Seafood restaurant Ee-usk sits right on the waterfront on the north pier, with excellent views. This family-run restaurant specialises in high-quality fish and local produce.

In Scots Gaelic, Ee-usk (iasg) means fish. This is definitely the best place in Oban for top quality fish dishes.

If you're travelling on a Tartan Road tour, we can organise restaurant bookings - just send us an enquiry if you'd like to know more.

Dance the night away at The View

For three nights every week, The View runs a traditional Scottish Ceilidh. These nights mix Scottish music, singing, traditional dancing, storytelling and fun and provide one of the best introductions to the rich culture of the Highlands and Islands of Scotland.

Don't worry if you've never been to a ceilidh before - at The View, friendly guides will teach you all the steps you need to know to join in with the dances and make sure it's a night to remember!

The Tartan Road can make bookings for you if you're on one of our tours - let us know if you want to find out more.

Getting to Oban

By Highland standards, Oban is very well-connected.

There are good roads running north (to Fort William), south (to Kilmartin Glen and the Kintyre peninsula) and east (to Glasgow and Edinburgh). It takes about 2 hours to drive from Glasgow to Oban, and about 3 hours to drive from Edinburgh to Oban.

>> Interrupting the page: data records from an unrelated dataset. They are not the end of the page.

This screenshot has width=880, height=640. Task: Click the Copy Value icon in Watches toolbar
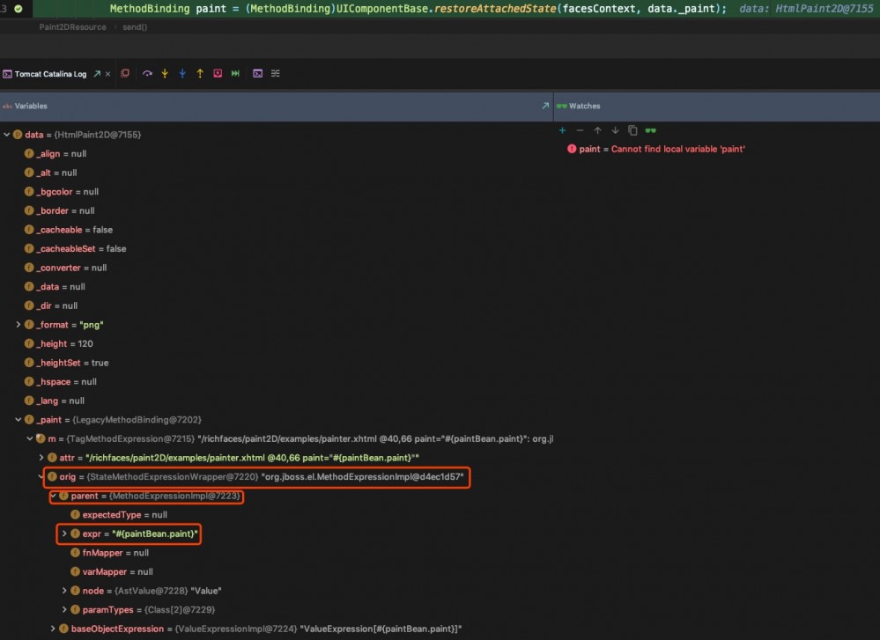(632, 130)
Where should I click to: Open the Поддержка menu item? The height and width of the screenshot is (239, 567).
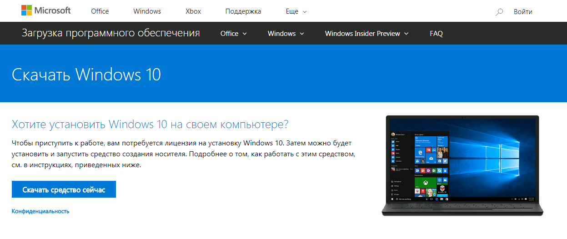pyautogui.click(x=243, y=11)
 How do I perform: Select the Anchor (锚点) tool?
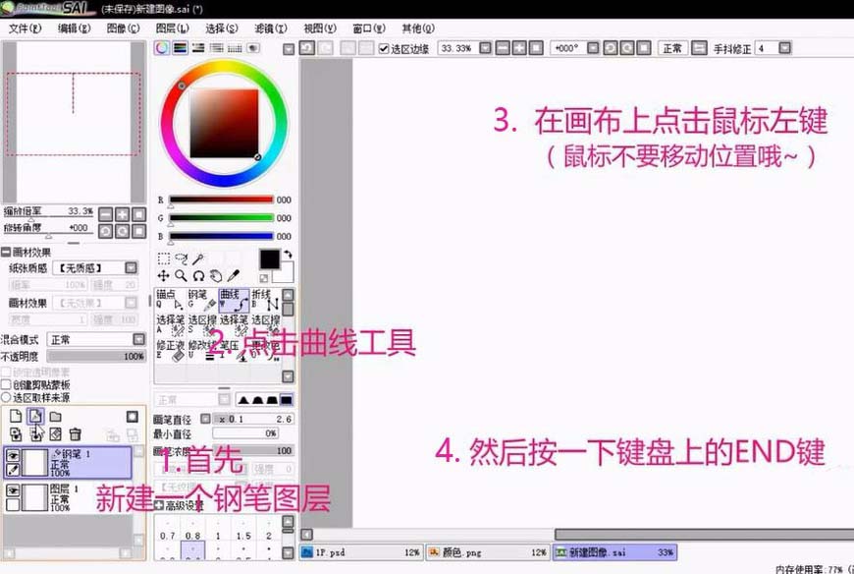coord(167,300)
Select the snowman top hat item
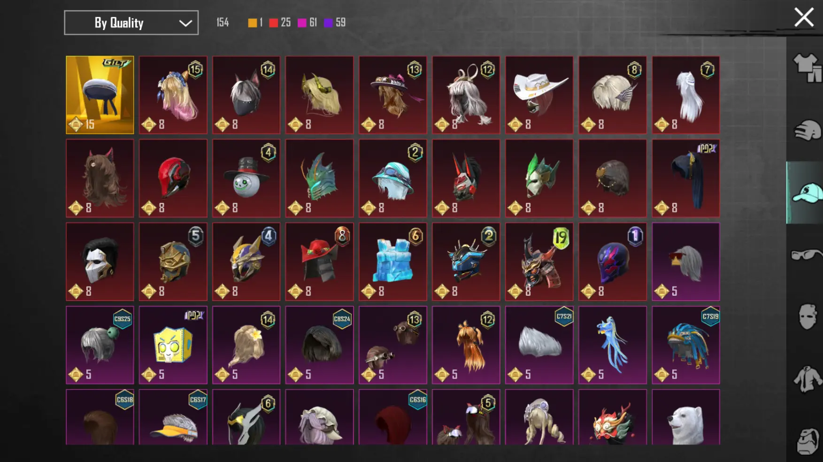This screenshot has height=462, width=823. click(x=246, y=178)
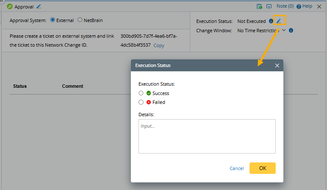
Task: Select the External approval system radio
Action: pos(53,20)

This branch of west Highland railway line has three or four services a day to and from Glasgow. You can check the train timetables and latest information with ScotRail.

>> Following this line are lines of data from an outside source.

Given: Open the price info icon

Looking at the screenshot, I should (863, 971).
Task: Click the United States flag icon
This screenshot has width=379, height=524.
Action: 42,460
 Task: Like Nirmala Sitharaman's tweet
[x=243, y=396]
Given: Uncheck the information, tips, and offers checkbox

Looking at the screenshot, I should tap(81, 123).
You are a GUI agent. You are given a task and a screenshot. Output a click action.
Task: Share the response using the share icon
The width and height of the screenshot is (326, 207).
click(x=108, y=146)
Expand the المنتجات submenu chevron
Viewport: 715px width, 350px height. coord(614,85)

There are also good bus services from Oban to Glasgow, Fort William and around the local area. Long-distance buses to Oban are run by West Coast Motors and Citylink.

Finally, the ferries from Oban go all over the Inner Hebrides and out to the Outer Hebrides:

  • Kerrera - there are actually two ferries to Kerrera from Oban. One foot passenger ferry from the north pier in town (near Ee-Usk), and a small car ferry just outside of town at Gallanach.
  • Mull - the ferry from Oban goes to Craignure on Mull
  • Colonsay - Colonsay and its neighbour Oronsay are some of the least-visited of the Inner Hebrides - well worth a look if you'd like somewhere off the beaten track.
  • Tiree - famous for its beaches, this is a great destination that can be reached by ferry from Oban or by air from Oban (with Hebridean Air) or Glasgow (with Loganair).
  • Coll - Coll has only a couple of hundred inhabitants and some of the best beaches in Scotland!
  • Barra - the ferry from Oban goes all the way out to Castlebay on Barra. This windswept but fertile island is the start of many itineraries along the Outer Hebrides.
  • South Uist - there is also a ferry service from Oban to Lochboisdale on South Uist.